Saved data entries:
______________________________
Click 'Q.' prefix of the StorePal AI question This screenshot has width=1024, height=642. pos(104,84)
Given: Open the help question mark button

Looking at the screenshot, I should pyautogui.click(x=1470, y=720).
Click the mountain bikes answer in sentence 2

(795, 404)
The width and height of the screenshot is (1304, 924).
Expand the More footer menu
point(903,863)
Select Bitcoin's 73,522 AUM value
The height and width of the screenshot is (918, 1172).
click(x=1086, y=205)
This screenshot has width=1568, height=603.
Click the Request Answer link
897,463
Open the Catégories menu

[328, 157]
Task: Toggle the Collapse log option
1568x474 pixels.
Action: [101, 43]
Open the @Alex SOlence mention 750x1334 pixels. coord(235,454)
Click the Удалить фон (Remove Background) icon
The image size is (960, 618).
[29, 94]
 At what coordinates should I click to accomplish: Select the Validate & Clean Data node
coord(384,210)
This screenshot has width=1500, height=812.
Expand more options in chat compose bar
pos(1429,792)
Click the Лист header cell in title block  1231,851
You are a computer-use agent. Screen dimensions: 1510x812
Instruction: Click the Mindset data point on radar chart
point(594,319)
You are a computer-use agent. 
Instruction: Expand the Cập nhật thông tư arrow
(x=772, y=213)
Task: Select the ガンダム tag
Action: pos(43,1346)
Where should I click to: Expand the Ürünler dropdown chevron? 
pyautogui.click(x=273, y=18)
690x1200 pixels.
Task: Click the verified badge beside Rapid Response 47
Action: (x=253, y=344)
______________________________
Each entry above is to be copied out exactly as written.

Click 'Q.' prefix of the StorePal AI question This screenshot has width=1024, height=642. pos(104,84)
Given: Open the help question mark button

Looking at the screenshot, I should pyautogui.click(x=1470, y=720).
Click the mountain bikes answer in sentence 2

(795, 404)
The width and height of the screenshot is (1304, 924).
Expand the More footer menu
point(903,863)
Select Bitcoin's 73,522 AUM value
The height and width of the screenshot is (918, 1172).
click(x=1086, y=205)
This screenshot has width=1568, height=603.
Click the Request Answer link
897,463
Open the Catégories menu

[328, 157]
Task: Toggle the Collapse log option
1568x474 pixels.
Action: [101, 43]
Open the @Alex SOlence mention 750x1334 pixels. coord(235,454)
Click the Удалить фон (Remove Background) icon
The image size is (960, 618).
[29, 94]
 At what coordinates should I click to accomplish: Select the Validate & Clean Data node
coord(384,210)
This screenshot has width=1500, height=812.
Expand more options in chat compose bar
pos(1429,792)
Click the Лист header cell in title block  1231,851
You are a computer-use agent. Screen dimensions: 1510x812
Instruction: Click the Mindset data point on radar chart
point(594,319)
You are a computer-use agent. 
Instruction: Expand the Cập nhật thông tư arrow
(x=772, y=213)
Task: Select the ガンダム tag
Action: pos(43,1346)
Where should I click to: Expand the Ürünler dropdown chevron? 
pyautogui.click(x=273, y=18)
690x1200 pixels.
Task: Click the verified badge beside Rapid Response 47
Action: (x=253, y=344)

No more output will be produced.